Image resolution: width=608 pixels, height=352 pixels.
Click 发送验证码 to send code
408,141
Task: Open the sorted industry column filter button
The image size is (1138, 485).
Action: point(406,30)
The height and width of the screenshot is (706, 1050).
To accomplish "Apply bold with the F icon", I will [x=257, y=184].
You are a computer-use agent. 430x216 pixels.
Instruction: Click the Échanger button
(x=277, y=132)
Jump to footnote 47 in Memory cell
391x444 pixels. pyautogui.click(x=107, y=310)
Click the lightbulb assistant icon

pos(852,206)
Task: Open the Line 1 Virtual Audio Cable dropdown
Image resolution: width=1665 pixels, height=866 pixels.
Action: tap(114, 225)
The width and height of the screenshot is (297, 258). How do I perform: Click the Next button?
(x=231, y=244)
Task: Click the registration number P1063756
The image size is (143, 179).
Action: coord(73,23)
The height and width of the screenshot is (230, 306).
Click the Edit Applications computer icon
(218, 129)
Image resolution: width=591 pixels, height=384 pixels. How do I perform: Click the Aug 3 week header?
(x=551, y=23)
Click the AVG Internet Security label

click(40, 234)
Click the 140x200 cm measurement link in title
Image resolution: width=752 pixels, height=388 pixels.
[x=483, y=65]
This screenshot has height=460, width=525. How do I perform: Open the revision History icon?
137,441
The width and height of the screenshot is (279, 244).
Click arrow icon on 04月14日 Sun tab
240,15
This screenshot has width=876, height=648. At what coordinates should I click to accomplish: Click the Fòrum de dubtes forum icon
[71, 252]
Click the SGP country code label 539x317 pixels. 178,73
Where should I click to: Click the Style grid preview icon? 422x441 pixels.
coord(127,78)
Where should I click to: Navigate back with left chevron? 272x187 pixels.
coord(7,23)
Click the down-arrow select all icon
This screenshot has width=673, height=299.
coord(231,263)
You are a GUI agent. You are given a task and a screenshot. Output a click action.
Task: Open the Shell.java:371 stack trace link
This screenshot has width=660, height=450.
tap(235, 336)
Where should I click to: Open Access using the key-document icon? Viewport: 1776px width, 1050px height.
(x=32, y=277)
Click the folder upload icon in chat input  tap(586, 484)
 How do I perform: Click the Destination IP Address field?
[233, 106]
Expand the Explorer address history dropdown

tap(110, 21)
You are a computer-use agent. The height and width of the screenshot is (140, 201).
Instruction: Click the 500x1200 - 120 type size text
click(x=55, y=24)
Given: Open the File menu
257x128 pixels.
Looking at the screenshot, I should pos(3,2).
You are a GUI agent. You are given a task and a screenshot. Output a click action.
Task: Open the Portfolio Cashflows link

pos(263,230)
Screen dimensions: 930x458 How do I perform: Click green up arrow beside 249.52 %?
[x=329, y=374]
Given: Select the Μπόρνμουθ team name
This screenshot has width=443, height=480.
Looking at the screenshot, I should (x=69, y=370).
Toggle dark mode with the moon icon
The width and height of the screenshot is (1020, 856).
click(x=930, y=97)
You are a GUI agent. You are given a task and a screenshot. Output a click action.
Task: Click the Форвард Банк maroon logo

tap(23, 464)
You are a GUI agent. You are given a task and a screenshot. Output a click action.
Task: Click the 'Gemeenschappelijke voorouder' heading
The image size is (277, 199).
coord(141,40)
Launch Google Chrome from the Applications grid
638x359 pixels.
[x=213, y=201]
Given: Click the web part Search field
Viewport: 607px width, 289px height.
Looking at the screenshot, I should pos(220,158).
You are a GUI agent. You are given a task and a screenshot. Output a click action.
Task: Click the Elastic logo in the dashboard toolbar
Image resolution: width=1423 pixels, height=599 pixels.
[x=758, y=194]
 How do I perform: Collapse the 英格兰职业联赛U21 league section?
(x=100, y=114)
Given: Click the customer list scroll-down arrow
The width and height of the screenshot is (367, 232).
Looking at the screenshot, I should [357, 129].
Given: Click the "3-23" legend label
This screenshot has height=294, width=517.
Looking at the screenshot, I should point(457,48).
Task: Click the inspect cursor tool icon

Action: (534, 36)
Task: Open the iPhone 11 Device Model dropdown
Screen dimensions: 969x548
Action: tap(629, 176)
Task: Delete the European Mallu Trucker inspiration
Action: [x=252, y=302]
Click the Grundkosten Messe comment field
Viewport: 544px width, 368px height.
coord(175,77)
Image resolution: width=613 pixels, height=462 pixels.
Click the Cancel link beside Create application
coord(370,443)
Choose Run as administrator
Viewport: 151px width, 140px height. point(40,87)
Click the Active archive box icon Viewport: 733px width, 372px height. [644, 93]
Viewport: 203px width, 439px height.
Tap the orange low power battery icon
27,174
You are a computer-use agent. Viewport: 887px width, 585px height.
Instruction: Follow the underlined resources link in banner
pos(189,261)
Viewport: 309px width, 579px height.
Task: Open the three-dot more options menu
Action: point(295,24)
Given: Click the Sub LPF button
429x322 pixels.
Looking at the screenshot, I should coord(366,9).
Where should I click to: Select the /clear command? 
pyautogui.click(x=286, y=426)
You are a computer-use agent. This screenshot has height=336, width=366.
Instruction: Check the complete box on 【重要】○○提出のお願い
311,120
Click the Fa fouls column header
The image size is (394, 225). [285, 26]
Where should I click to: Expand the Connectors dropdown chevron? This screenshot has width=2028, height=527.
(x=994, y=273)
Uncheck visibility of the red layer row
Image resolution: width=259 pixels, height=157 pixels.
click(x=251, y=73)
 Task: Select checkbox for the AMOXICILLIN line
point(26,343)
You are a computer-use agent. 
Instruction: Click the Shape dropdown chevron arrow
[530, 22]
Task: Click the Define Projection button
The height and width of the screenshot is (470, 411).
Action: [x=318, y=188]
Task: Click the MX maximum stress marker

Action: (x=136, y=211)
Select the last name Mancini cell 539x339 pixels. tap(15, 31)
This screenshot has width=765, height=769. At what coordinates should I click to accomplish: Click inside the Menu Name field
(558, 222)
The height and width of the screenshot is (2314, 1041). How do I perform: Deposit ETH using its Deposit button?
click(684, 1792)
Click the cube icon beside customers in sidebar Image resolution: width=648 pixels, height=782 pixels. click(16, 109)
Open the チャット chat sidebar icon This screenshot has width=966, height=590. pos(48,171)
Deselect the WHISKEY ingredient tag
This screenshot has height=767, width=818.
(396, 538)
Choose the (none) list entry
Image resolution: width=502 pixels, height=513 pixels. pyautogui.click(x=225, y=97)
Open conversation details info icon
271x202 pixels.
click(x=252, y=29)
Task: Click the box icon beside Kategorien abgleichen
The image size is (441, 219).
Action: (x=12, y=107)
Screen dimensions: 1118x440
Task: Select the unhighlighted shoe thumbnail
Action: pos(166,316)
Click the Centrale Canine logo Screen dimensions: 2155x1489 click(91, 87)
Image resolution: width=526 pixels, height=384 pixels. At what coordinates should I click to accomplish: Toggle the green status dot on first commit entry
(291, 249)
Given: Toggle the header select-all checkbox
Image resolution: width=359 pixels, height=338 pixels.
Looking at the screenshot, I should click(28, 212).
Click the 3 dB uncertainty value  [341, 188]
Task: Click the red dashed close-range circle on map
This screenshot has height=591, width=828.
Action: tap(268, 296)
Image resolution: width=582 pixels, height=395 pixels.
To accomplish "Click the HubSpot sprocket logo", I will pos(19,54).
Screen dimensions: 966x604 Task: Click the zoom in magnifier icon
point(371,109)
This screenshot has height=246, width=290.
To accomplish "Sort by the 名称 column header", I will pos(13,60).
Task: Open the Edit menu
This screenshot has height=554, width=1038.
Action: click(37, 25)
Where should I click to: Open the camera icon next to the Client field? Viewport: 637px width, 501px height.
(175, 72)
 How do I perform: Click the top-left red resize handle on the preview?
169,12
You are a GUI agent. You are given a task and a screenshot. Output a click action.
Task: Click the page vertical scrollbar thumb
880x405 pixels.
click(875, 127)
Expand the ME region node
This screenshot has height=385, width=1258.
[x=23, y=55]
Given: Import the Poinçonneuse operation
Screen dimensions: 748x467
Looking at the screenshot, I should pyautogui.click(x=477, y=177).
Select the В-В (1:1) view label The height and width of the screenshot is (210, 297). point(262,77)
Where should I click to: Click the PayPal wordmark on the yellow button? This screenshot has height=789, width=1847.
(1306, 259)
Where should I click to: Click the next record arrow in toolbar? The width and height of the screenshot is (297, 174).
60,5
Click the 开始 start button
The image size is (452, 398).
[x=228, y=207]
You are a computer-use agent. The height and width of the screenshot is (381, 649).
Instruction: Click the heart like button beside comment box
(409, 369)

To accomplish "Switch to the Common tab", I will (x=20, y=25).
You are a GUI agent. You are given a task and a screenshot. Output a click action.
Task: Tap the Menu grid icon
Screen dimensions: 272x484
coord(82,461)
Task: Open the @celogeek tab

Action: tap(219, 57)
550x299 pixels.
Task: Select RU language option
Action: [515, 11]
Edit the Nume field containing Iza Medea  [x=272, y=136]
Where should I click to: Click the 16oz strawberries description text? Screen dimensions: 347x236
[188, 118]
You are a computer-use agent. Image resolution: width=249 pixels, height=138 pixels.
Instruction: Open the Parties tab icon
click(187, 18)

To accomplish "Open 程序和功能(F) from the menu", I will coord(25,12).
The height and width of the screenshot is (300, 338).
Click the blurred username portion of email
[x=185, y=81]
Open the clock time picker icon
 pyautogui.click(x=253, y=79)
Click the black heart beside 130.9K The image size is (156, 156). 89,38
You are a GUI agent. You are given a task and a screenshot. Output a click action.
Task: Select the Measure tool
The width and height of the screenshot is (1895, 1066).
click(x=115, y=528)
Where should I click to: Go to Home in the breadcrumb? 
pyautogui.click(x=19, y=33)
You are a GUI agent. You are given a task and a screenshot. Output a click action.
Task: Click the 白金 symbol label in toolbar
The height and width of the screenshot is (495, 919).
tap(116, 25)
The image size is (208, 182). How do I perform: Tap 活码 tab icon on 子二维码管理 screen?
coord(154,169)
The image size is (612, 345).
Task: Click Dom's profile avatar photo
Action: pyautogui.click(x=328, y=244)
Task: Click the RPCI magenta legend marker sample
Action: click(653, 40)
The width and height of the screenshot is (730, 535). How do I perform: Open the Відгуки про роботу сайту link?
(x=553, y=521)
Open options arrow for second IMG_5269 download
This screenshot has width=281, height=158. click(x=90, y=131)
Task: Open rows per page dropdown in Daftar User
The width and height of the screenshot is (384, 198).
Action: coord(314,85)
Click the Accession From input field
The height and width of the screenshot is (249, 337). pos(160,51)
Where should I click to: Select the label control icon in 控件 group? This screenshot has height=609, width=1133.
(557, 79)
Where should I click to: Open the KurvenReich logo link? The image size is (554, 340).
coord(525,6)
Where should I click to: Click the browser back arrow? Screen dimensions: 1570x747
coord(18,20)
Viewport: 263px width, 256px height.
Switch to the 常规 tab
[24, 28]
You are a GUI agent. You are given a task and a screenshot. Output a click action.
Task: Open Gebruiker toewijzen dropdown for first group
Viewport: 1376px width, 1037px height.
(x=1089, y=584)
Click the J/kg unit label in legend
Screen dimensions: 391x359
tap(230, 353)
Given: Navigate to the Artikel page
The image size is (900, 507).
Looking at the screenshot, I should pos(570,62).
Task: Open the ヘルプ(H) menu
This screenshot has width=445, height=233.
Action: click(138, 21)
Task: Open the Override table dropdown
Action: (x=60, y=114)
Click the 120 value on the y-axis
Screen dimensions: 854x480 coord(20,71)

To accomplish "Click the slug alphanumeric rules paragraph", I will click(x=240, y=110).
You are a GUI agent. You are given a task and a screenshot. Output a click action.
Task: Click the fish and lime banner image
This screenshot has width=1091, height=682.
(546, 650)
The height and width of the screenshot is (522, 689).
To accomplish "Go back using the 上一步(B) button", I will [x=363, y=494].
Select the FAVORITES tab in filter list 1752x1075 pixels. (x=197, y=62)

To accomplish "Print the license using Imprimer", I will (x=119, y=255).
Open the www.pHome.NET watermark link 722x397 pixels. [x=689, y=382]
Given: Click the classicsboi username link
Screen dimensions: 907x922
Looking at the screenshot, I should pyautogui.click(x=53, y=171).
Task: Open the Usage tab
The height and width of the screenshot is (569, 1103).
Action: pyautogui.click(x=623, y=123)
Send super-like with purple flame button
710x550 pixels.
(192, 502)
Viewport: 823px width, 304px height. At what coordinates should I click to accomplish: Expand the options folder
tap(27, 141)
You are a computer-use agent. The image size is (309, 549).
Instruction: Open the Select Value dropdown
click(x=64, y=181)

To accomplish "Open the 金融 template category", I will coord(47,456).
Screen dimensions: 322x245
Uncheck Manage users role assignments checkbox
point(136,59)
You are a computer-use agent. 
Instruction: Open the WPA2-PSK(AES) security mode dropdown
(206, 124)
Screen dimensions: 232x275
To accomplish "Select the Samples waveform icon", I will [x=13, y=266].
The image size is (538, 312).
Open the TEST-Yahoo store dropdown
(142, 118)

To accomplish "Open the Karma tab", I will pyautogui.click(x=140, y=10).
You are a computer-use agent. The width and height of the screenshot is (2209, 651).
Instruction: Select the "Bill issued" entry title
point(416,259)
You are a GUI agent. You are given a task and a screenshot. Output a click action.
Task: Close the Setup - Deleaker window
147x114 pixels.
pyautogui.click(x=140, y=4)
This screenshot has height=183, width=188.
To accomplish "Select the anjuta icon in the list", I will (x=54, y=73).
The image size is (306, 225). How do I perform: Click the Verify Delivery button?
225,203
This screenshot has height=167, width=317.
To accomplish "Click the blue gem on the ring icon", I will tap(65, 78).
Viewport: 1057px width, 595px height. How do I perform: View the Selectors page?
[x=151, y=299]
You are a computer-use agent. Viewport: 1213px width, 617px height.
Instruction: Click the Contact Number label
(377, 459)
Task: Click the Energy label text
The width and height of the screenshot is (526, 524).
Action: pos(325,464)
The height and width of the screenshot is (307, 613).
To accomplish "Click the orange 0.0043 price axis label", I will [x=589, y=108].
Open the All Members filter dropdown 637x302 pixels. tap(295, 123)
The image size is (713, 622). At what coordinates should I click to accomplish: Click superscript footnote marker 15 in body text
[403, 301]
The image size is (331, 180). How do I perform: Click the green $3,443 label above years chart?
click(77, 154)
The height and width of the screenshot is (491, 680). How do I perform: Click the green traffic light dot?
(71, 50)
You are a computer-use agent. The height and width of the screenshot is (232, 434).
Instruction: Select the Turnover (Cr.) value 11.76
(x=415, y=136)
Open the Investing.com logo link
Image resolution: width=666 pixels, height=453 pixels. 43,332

=-=-=

-- Goal of the exercise --
How many lines of the entries above include the word "filter"? Answer with the number only.

-- Result of the exercise --
3